Are you serving alcohol at your wedding, an open bar, a cash bar, or no bar? How do you handle alcohol and your wedding? Alcohol is typically expected at cocktail and dinner receptions, but you can choose from different serving methods. So if an open bar doesn’t fit the budget, consider serving champagne as guests arrive, wine with the meal, and beer, wine, and specialty drinks after the meal. With an even tighter budget, serve a punch or pre-purchased beer, wine, and liquor. Once the alcohol is gone, the bar can serve nonalcoholic beverages.
Undoubtedly, on-premise pricing at a restaurant, banquet hall, or private club can be done per consumption or by bottle or drink, with cocktail reception included and then per consumption. Indeed an all-inclusive option is a good deal if your guests are heavy drinkers. Also, finding a vendor that only charges a corkage fee, you bring your own wine and champagne, and the venue charges you a fee to serve it.

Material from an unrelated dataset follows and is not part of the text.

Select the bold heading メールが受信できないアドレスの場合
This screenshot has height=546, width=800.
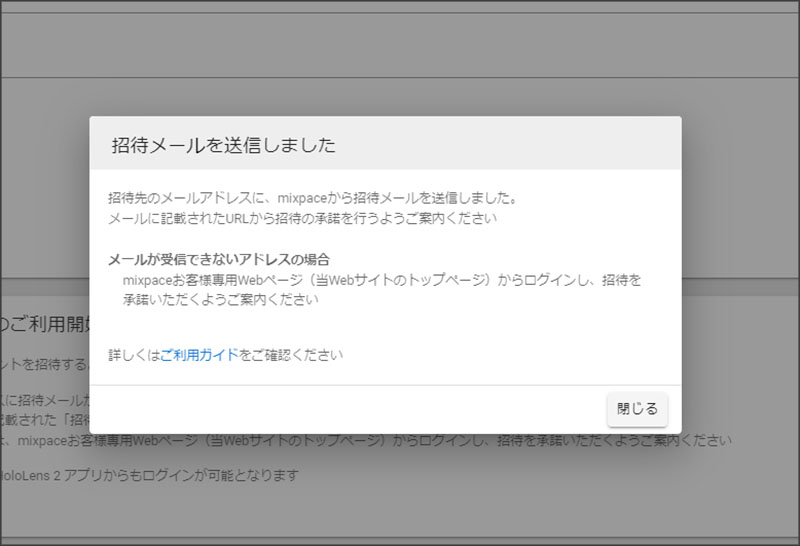218,260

If you have under the drinking age on your guest, negotiate a lower price for them.
Creating two signature cocktails and having the option of wine and beer could help keep costs down. This creates a special option for your guests and helps you keep additional alcohol charges down.
An advantage to having your reception at a less traditional location and bringing in your own caterer is that you can also buy and bring in your own liquor. Check out prices at discount stores, wine shop catalogs, liquor stores, and local wineries. Also, make sure you buy about 10 percent more liquor than you need, and stock up on the ice.